He lets his gaze linger on the kid, taking in every detail with a tiny smile on his own face...and it is then he notices how loose the kid's shirt looks on him. 

He doesn't think anything of it at first--they all take what they can get as far as scavenged clothes these days, and 'ill-fitting' is pretty standard--but something about it ticks at his subconscious. His brow furrows as he leans back in the old lawn chair set up on the RV's roof, and he finds his observation turning evaluative. He stares at Glenn with the same calculating intensity he stares at a target, a dozen little details jumping out at him suddenly that form a picture he very much does not like. 

Glenn is _thin_. The kid's always been pretty slight, and they're all tightening their belts these days (they're not starving, but nobody's going to get fat on stewed squirrel and canned peaches)...but Glenn looks like all his reserves are running on empty.

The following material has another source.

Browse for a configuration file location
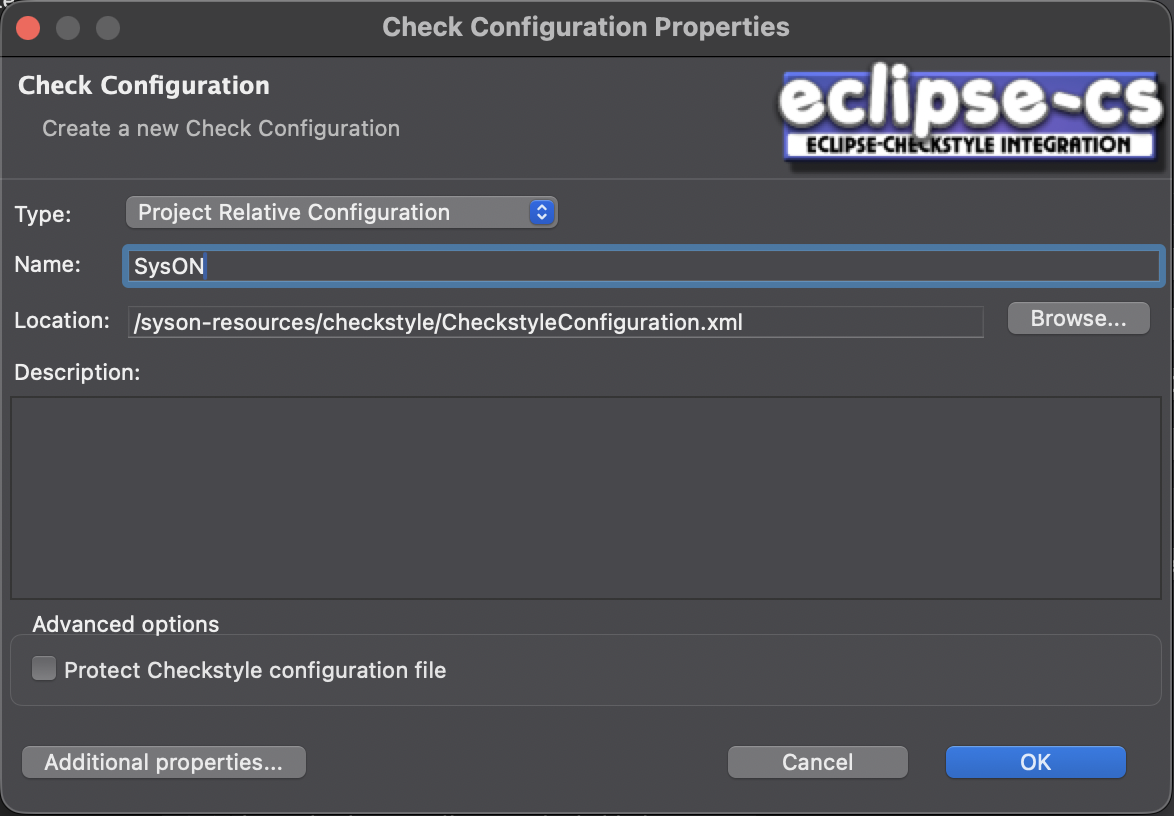Screen dimensions: 1174x816 [x=1078, y=318]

There are circles standing out under his eyes, and when he finally passes the yarn off to the kids, his bright smile fades as soon as they run off to show Lori and Carol. 

He looks tired. Worn down and almost haggard in the late afternoon sunlight. 

The thought stirs something unpleasant in Daryl's gut, and he presses his lips together, still staring. The kid can't be sick. None of them has had so much as a cold to pass around, and he knows Glenn wouldn't keep an illness from the group. Not only is hiding things like that potentially suicidal these days...the kid has quite possibly the worst poker face Daryl's ever seen. The thought briefly occurs to him that maybe he's kept Glenn up too late at night, but the theory is rejected almost before it's formed. He's staying up just as late and not feeling any ill-effects, and he's got at least a decade on Glenn. 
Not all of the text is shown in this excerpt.